Though the quartet take turns to sing lead, it’s their blended vocals that strike home. Davy Lowston, a true tale of abandoned mariners, uses only harmonium and voices. Our Ship She’s Ready, a poignant story of emigration, likewise has a solitary guitar backing. When they do pick up their instruments – violin, harp, banjo, squeezebox and more – the collective stay restrained. The Cruel Grave comes with eerie electroharp; otherwise the group are content with cadent, spangled backdrops. There’s little of the ebullience that lifted 2016’s Wild Hog, but Fathoms has its own charms, and once again comes expertly produced by label boss Andy Bell. Chalk one up for tradition.
Press review #2
Fathoms | Furrow Collective By Colin Irwin
Pop-up groups (let’s avoid saying ‘supergroups’) have been, well, popping up all over the place in recent years, presenting familiar artists in different combinations, line-ups and themes; the cynical might suggest this trend merely to be a convenient method of renewable energy – and marketing – to sustain interest in the artists concerned to counter the threat of fatiguing audiences who see the same names over and over again at all those festivals.

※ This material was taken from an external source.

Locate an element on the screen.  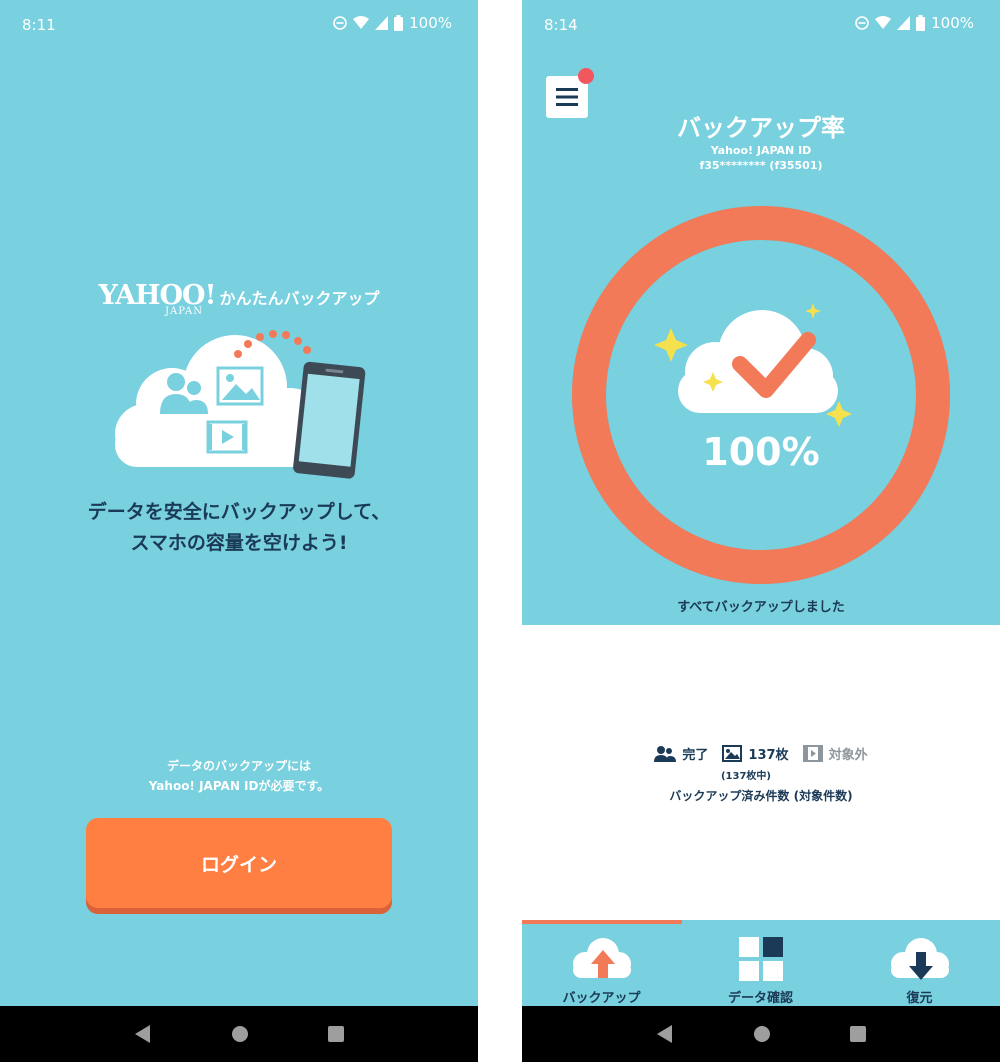
videos-status: 対象外 is located at coordinates (848, 756).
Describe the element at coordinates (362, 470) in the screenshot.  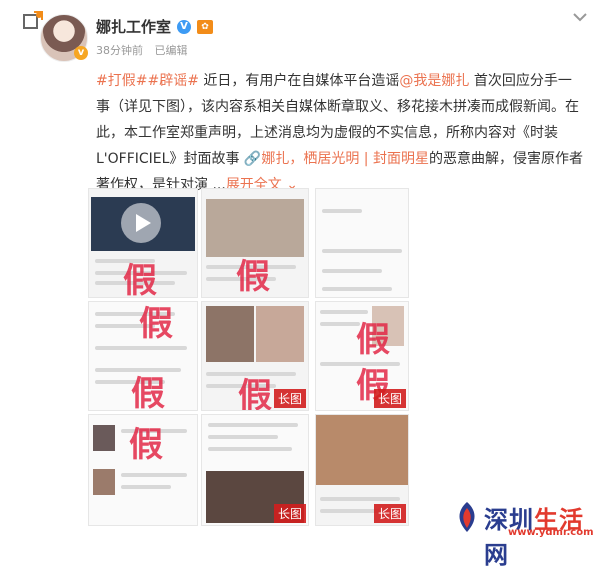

But chemistry is a wondrous and elusive thing and this Anglo/Scots alliance of Emily Portman, Lucy Farrell, Rachel Newton and Alasdair Roberts clearly have a natural empathy that works organically, seemingly without excessive effort. Now into their third album after five years and a BBC Folk Best Group Award in the locker, they’ve certainly earned their spurs as rather more than a passing fancy.
Sticking resolutely to traditional ballads from both sides of the Tweed, they have a very clear sense of identity, each approaching the music with a sort of easy yet cunning guile, while individually bringing something distinctive to the party; be it Emily Portman’s deceptively homely vocals and occasional banjo, Rachel Newton’s lyrical harp and fiddle or Lucy Farrell’s warm voice and viola (and, of course, let’s not forget that famous musical saw). All lure you into a disarming sense of cosiness as tales of blood, death, treachery and heartbreak emerge on powerful songs like My Son David [hear it on this issue’s fRoots 71 compilation]The Cruel Grave and Down By The Greenwoodside while they musically skip between jaunty charm and disquieting weirdness.
The glue that holds them all together and provides much of the quirkiness that underlines them is surely the mighty Alasdair Roberts who, whether through persuasive voice or flowing guitar, emphasises the rare intimacy and occasional ghostliness of their sound, which is immeasurably enhanced by Andy Bell’s empathetic production. The songs are as old as the hills, the stories timeless and the treatment as fresh as the day.
None better than The Dark-Eyed Gypsies, arranged with the sort of backing harmony vocal arrangement that comes close to sounding absurdly twee, yet here raises a smile, the right sort of smile. I’m not entirely sure about their clippety-clop treatment of Come Write Me Down, but that may be due to over-fondness for the Copper Family version and you’ve got to love a banjo. There is much to commend them – Lucy Farrell’s unaccompanied opening to Davy Lowston introducing the sort of harmony singing in which they specialise and show again on Our Ship She’s Ready; the powerfully sparse arrangement that adds so much fuel to False True Love; Rachel Newton’s storytelling qualities on False Lover Won Back.
A rare band of distinctively individual singers and musicians who knit perfectly. It’s proper folk music – what’s not to like?